Когда мои родители отбыли, Мон спросил, уверена ли я, что не хочу вернуться к ним.
— Уверена, как ни в чем и никогда! — ответила я со смехом, стараясь воспроизвести интонацию, с которой он произнес эти слова.
— Они могут оказаться правы, — сказал Мон. — Неделя в этом «свинарнике», и тебя затошнит.
— Ну так дай мне эту неделю, — попросила я. — Испытай меня этой неделей. Если через неделю затошнит — никто ни на кого не в обиде. Но если неделя пройдет, а я захочу остаться, тогда, друг, тебе придется на мне жениться.
— Как мы можем пожениться, — простонал Мон, — когда ты отлично знаешь, что они никогда не дадут согласия.
— А почему нам не подождать неделю? — спросила я.

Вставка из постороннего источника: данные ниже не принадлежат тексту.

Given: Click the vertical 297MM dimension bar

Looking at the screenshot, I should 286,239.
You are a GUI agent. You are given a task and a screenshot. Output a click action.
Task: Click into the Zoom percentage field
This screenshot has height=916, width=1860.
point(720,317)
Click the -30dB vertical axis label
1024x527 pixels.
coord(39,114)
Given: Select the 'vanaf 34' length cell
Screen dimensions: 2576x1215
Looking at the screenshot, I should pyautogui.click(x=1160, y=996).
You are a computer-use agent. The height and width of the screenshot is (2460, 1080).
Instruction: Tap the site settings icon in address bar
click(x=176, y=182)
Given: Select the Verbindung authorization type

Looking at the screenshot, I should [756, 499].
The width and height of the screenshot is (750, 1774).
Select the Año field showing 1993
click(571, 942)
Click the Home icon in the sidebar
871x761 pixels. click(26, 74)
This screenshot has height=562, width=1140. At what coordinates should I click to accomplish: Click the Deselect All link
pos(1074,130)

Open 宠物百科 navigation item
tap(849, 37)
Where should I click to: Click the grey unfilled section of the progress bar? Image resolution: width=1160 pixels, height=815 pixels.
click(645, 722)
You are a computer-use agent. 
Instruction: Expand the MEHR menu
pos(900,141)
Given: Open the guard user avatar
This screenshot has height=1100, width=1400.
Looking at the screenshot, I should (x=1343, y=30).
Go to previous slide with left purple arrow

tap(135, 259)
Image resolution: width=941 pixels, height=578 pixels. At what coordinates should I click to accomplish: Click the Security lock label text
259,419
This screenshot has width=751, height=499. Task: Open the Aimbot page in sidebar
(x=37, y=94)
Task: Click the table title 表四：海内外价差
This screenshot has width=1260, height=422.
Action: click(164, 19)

Я теперь знаю, что в эту неделю Мону предложили тридцать тысяч песо за то, чтобы он оставил меня и уехал за границу. Сам Мон не сказал мне, что его пытались подкупить. Но я знаю, что он чуть не врезал адвокату по морде, отцовскому адвокату, подосланному для переговоров. Всю неделю Мон старался вести себя так, чтобы не повлиять на мое решение. Поэтому и про тридцать тысяч он не рассказал. В ту неделю мы по-настоящему поняли, как мы любим друг друга. Нам даже не нужно было быть вместе, чтобы чувствовать, что мы вместе. Не знаю, вы понимаете, о чем я?
Через неделю я позвонила матери.
— Послушай, — сказала я ей. — Ты мне дала неделю, эта неделя прошла, и я теперь совершенно уверена, что хочу остаться с Моном навсегда. Так, может быть, вы согласитесь на свадьбу?
— Иди к черту, моя девочка, — ответила мать.
Вечером я заявила Мону:
— Вот что, друг, испытательный срок прошел, я здесь с тобой и влюблена в тебя по уши. Раз ты обещал, ты должен на мне жениться и сделать меня порядочной женщиной.
Мон спросил, как мы поженимся, если мои родители уперлись намертво.